Hier ist nun der ganze Psalm, in der Übersetzung von 1984. Wenn sie ihn lese, denken Sie daran, dass er für alle drei Gruppen spricht, die anfangs hervortreten. Ich wünsche uns allen eine gesegnete Woche. Dies ist der Tag, den der HERR macht, lasst uns freuen und fröhlich an ihm sein. O HERR, hilf! O HERR, lass wohlgelingen!

Ulf von Kalckreuth

Psalm 118

Danket dem HERRN; denn er ist freundlich,
und seine Güte währet ewiglich.

Es sage nun Israel:
Seine Güte währet ewiglich.
Es sage nun das Haus Aaron:
Seine Güte währet ewiglich.
Es sagen nun, die den HERRN fürchten:
Seine Güte währet ewiglich.

In der Angst rief ich den HERRN an;
und der HERR erhörte mich und tröstete mich.
Der HERR ist mit mir, darum fürchte ich mich nicht;
was können mir Menschen tun?
Der HERR ist mit mir, mir zu helfen;
und ich werde herabsehen auf meine Feinde.
Es ist gut, auf den HERRN vertrauen
und nicht sich verlassen auf Menschen.
Es ist gut, auf den HERRN vertrauen
und nicht sich verlassen auf Fürsten.

Alle Heiden umgeben mich;
aber im Namen des HERRN will ich sie abwehren.
Sie umgeben mich von allen Seiten;
aber im Namen des HERRN will ich sie abwehren.
Sie umgeben mich wie Bienen, /
sie entbrennen wie ein Feuer in Dornen;
aber im Namen des HERRN will ich sie abwehren
Man stößt mich, dass ich fallen soll;
aber der HERR hilft mir.
Der HERR ist meine Macht und mein Psalm
und ist mein Heil.

Man singt mit Freuden vom Sieg /
in den Hütten der Gerechten:
Die Rechte des HERRN behält den Sieg!
Die Rechte des HERRN ist erhöht;
die Rechte des HERRN behält den Sieg!
Ich werde nicht sterben, sondern leben
und des HERRN Werke verkündigen.
Der HERR züchtigt mich schwer;
aber er gibt mich dem Tode nicht preis.

Tut mir auf die Tore der Gerechtigkeit,
dass ich durch sie einziehe und dem HERRN danke.
Das ist das Tor des HERRN;
die Gerechten werden dort einziehen.
Ich danke dir, dass du mich erhört hast
und hast mir geholfen.

Der Stein, den die Bauleute verworfen haben,
ist zum Eckstein geworden.
Das ist vom HERRN geschehen
und ist ein Wunder vor unsern Augen.

Dies ist der Tag, den der HERR macht;
lasst uns freuen und fröhlich an ihm sein.
O HERR, hilf!
O HERR, lass wohlgelingen!
Gelobt sei, der da kommt im Namen des HERRN!
Wir segnen euch, die ihr vom Hause des HERRN seid.

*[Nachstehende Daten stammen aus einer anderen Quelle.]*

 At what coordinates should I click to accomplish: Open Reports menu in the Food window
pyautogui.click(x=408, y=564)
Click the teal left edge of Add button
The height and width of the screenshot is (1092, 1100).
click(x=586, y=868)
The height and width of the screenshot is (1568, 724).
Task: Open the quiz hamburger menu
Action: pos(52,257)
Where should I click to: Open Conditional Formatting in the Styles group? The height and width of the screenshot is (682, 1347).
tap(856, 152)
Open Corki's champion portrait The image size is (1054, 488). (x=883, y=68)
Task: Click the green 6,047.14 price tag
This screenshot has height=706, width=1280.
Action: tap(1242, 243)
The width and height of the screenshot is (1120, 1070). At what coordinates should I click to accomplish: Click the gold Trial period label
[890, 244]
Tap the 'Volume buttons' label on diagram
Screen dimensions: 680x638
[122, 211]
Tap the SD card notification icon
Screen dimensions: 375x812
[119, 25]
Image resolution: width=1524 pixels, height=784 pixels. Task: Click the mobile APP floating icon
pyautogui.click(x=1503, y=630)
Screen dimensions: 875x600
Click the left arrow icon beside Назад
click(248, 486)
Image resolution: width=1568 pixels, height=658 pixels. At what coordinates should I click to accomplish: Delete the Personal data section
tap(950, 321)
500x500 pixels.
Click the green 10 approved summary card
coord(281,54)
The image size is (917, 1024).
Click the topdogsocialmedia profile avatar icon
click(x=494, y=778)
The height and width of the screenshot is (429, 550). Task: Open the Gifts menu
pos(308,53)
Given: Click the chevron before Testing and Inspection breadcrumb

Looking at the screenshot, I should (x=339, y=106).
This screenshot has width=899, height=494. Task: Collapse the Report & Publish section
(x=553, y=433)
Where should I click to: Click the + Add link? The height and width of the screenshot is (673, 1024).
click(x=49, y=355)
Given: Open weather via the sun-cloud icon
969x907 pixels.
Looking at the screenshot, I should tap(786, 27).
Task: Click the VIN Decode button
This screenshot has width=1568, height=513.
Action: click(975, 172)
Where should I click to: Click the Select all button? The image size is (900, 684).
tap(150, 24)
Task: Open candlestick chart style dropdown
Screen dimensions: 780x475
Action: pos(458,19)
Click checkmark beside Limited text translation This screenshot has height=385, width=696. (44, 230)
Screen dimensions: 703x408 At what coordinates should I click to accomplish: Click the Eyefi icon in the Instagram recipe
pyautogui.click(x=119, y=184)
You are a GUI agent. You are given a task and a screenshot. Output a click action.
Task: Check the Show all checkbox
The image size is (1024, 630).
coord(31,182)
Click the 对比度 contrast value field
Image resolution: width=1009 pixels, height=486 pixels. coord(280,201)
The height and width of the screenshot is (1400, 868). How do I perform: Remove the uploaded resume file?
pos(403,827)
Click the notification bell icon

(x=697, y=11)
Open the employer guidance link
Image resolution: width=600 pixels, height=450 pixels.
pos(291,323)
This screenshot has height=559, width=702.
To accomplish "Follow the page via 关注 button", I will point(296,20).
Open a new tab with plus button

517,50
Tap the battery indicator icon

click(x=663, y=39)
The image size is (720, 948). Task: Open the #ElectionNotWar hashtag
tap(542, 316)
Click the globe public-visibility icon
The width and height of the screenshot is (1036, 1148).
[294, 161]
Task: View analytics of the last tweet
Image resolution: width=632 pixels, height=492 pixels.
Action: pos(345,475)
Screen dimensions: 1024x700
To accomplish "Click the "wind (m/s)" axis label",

Der HERR ist Gott, der uns erleuchtet.
Schmückt das Fest mit Maien bis an die Hörner des Altars!
Du bist mein Gott und ich danke dir;
mein Gott, ich will dich preisen.

Danket dem HERRN; denn er ist freundlich,
und seine Güte währet ewiglich.

Bibelvers der Woche 38/2025

Ps 4,3: David und die Lüge. Ulf von Kalckreuth mit Dall-E, September 2025

Liebe Herren, wie lange soll meine Ehre geschändet werden? Wie habt ihr das Eitle so lieb und die Lüge so gern! (Sela.)
Ps 4,3

Hier ist ein Link für den Kontext des Verses, zur Lutherbibel 1984.

Lüge und Wahrheit

Als ich in den Vers in der vergangenen Woche zog, glaubte ich, sofort zu verstehen. Hier ruft die gequälte Seele eines Opfers seiner Umgebung und ihrer Hierarchien. In einer großen Organisation bekommt man genügend Anschauungsmaterial: Wer nicht in den Kram passt, wird zur Zielscheibe, viele zerbrechen daran. Ich las den Vers meiner Frau vor und sagte ihr: „Dieser Psalm 4 ist gewiss kein Psalm Davids“. 

Und ich lag falsch. Hier spricht König David. Wer sind denn die „lieben Herren“, von denen er so bitter spricht? Die Granden seines Hofs, die Stammesfürsten, auf deren Wohlwollen er angewiesen war, die Könige und Fürsten anderer Reiche? Von Willy Brandt wird gesagt, dass sein Aufstieg sich auf einer Kette von Demütigungen vollzog — vielleicht hat auch David das so empfunden?

Es geht hier um eine Grunderfahrung, die Könige und Bettler teilen, und auch Angestellte.

Der Psalm spricht vom Vertrauen in Gott, Gott als Bezugspunkt, der alles heilt. Wenn Menschen  zueinander in Konflikt stehen, hat jeder „seine“ Wahrheit und glaubt sie in der Regel selbst. Und die Wahrheit des einen ist dem anderen Lüge. ‚Was ist Wahrheit‘, fragt Pilatus, und nur an der Oberfläche ist das Ironie.  Die eine, intersubjektiv nachprüfbare Wahrheit der Wissenschaftstheoretiker gibt es im sozialen Gegeneinander nicht, es gibt so viele Wahrheiten wie Beteiligte und machmal noch einmal so viel. Schmutzig wird die Welt dabei und — ja, demütigend.  

Gott als Bezugspunkt. Gott als Lokus der Wahrheit — wenn zwei miteinander reden und beide denken an Gott, dann werden sie dieselbe Wahrheit sehen. Davon bin ich überzeugt. Und wenn es Gott nicht gäbe, müsste man ihn erfinden. 

Der Herr behüte uns in dieser Woche und erhalte unsere Wahrhaftigkeit,
Ulf von Kalckreuth

Nachtrag: Über Gott und die Wahrheit lässt sich viel finden in der Bibel. Heute (Samstag) Abend bin ich durch Zufall auf zwei Verse gestoßen, die ich hier weitergeben will:

Doch es kommt die Zeit – ja, sie ist schon da –, in der die Menschen den Vater überall anbeten werden, weil sie von seinem Geist und seiner Wahrheit erfüllt sind. Von solchen Menschen will der Vater angebetet werden. Denn Gott ist Geist. Und wer Gott anbeten will, muss von seinem Geist erfüllt sein und in seiner Wahrheit leben.